I am not sure if this will be of help (PC-SPAN). I downloaded it and it was way too tedious (for me at least) to go through. But it seems to be very thorough once all correct data is loaded up. http://www.cmegroup.com/clearing/risk-management/span-overview.html#spanProductSuite
Thanks for the link, but it seems like only 1 of the 2 products they offer would allow any sort of hypothetical / stress-testing / modeling. And that product costs $3,000. The free product only calculates margin requirements for a given portfolio...and IB's TWS software obviously already does that. But I need a little more functionality...specifically the ability to say "OK, what would a x% rise/fall in the underlying SP do to my margin situation?" Seems like only the $3K product would allow for that (a little exp for me).
Many ways to skin this particular cat. If you google "delta-gamma approximation" you'll find a *boatload* of solid information, including a delta-gamma-theta deal: Δ(V) = Delta * Δ(X) + 0.5 * Gamma * Δ(X)2 + Theta * Δ(T) I went a shade further, and included a percent change in volatility for each point of delta, and got (the attached pdf) for overnight use. The expirations run from red (shortest) through yellow and into green (longest) so that, with a single look, I can see what expiry needs attention, and which side. (The portfolio being the heavy black sum.) If you were to put your underlyings in a particular order, that might be a format that would work nicely.
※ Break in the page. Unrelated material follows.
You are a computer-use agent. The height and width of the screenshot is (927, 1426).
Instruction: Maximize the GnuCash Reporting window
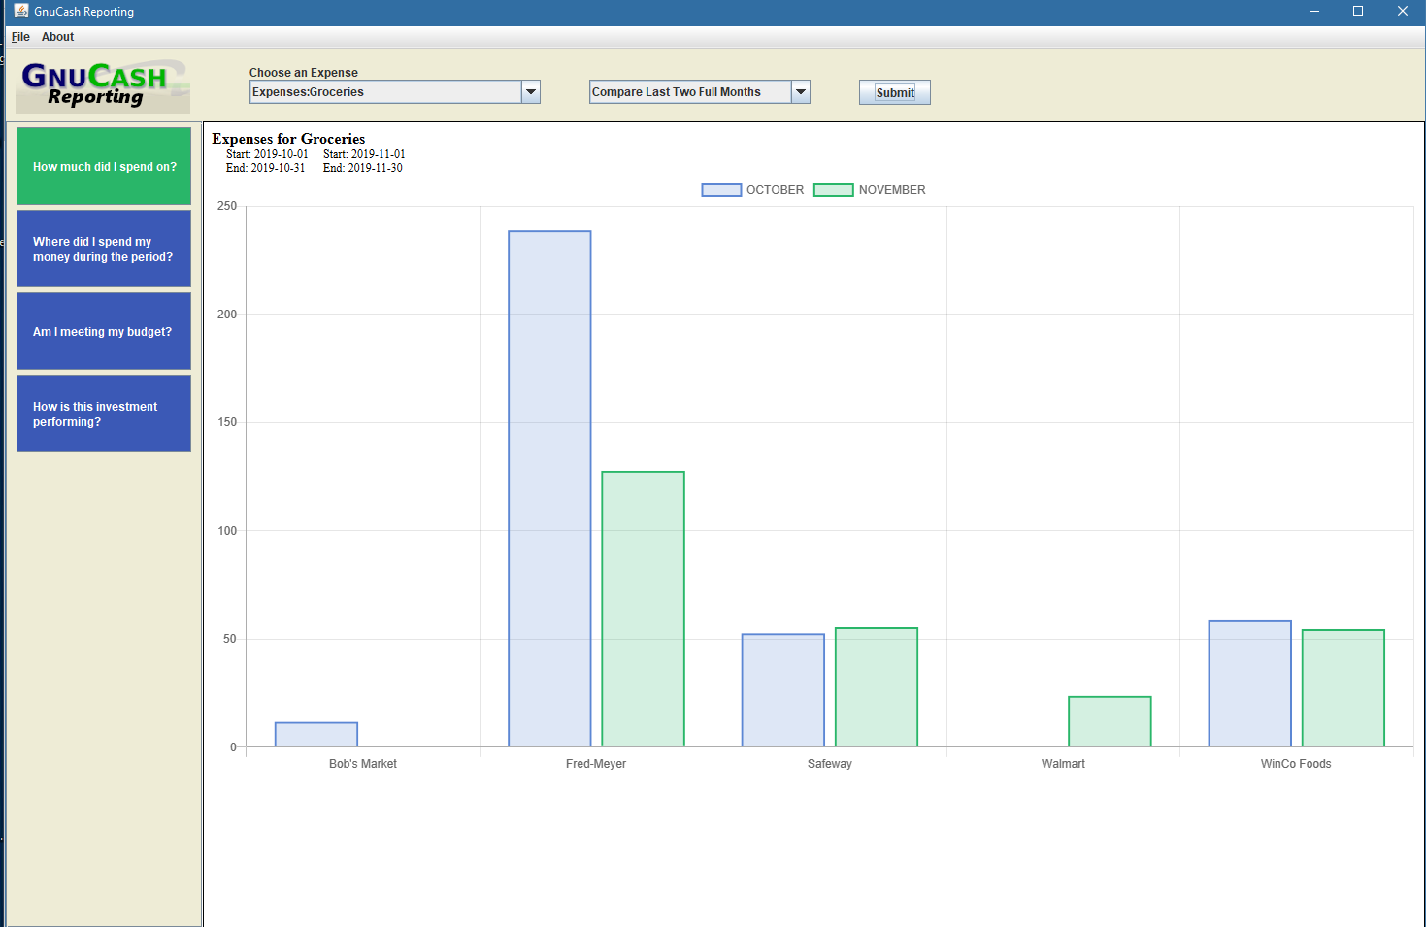1358,11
Not sure to whom you're replying, JackRab, but the IB tools I've seen are mostly mallets looking to bonk elephants into submission -- ranging through ±5%, 10%, etc. That's a range that might be the most-consistent mix for individual equities, but for large-dollar index positions, that size movement gets labels like "correction" and "bear-market" and outright "*Depressionnnnnn*!". Yowsa. As well, for my own overnight use, ±1% is a once-or-twice a year event, with the vast majority being ±0.25% or less. It's been in daily use for ~6months now, and it's been hugely accurate, in overall portfolio effect, and in divining which expiry+direction needs attention first/most. I just figured out how to drop a .png with a couple of keystrokes. {"Sheesh!" } With regard to margin sensitivity, I don't consider it except in entering positions: i.e., I always know how much I have "@Risk" in Overnight Margin -- that being the most trouble that could be had. If the market drops catastrophically overnight (as has happened, right?), I know beforehand what my losses would be before I open TWS. Lastly, with regard to usage, the heavy-black portfolio [summation] line can be thought to center on 0% as "desirable" -- or at least indicative that the account is not biased to a market move in either direction. (Portfolio delta ≈ $0 ±$20). Today, I am working on buying back [canary yellow] Nov17 puts and selling those capital slots further up towards the market -- that load would turn the Nov17 line down sharply on the graph's left side.
(Market down SPX 12.5pts -0.50%; volatility pops to VIX=11) "Yeah. Yeah. A volatility point move for every % of delta move." It may not be happy news, but damn, it's accurate.
FYI after playing around with custom What-If scenarios in RN, and a fair amount of back and forth with IB, it appears that it's NOT possible to see potential margin impact of changes in the underlying prices, etc. A frustrating limitation, since it seems rather straight-forward...all RN will do is model what changes in the underlying price will do to your P&L / overall portfolio value, but even though they show your account's current Margin / Excess Liquidity at the top of the RN What-If window, that figure does not update to reflect your hypothetical changes.